- REQUIRED WORK
Give every line of the data again, exactly.

- DATASET RECORDS
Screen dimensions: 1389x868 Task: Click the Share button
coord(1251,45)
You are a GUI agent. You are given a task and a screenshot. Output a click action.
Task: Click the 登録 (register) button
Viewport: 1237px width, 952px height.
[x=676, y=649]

- RESPONSE AREA
Screen dimensions: 1389x868 Task: Click the Share button
coord(1251,45)
You are a GUI agent. You are given a task and a screenshot. Output a click action.
Task: Click the 登録 (register) button
Viewport: 1237px width, 952px height.
[x=676, y=649]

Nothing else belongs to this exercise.